Fasting is an eating pattern that has been used throughout the history of mankind. Hunter-gatherers did not always have the same luxury of readily available food that we are accustomed to. Humans have evolved to last without substance during these gaps. The theory that our bodies have been trained to thrive on this eating pattern is what intermittent fasting is based on.
Intermittent fasting is an eating pattern that doesn’t dictate what you eat, but rather when you eat. This cycling between eating and fastingpromotes human growth hormone, insulin sensitivity, cell repair and norepinephrine, a fat burning hormone. This can aid weight loss by affecting both sides of the fat burning equation: a smaller eating window will lower calorie intake and the resulting hormonal changes will spike metabolic rates to burn those calories faster.

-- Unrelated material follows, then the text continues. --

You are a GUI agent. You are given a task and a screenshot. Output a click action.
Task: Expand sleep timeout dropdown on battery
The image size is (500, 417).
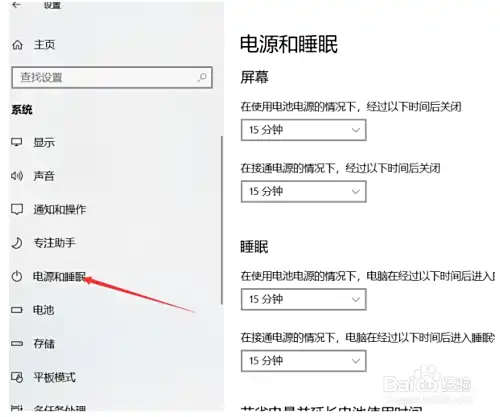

There are a few different ways to intermittent fast. Here are the most popular variations
- The 16:8 Method
This way of eating involves fasting for 16 hours a day and restricting your eating window to only 8 hours. Commonly, people choose 11-7 pm as their eating window. In order to see the benefits of this diet, one must not consume any calories during their 16 hour fast.
- The 5:2 Method
This form of intermittent fasting is quite different from the 16:8. In this eating pattern, one will consume their normal caloric intake 5 days a week and cut their calories significantly 2 days a week.
Studies have shown that when executed properly, intermittent fasting can have excellent and long lasting results. However, always remember to consult your doctor when altering your eating patterns. In order to be successful, remember to
a) Drink plenty of water
b) Plan your meals ahead of time
c) Make every calorie count! Because you are eating your meals over a smaller period of time, it would be wise to choose foods that are nutrient dense and that will FUEL your body like lean proteins, legumes, vegetables, whole grains and healthy fats.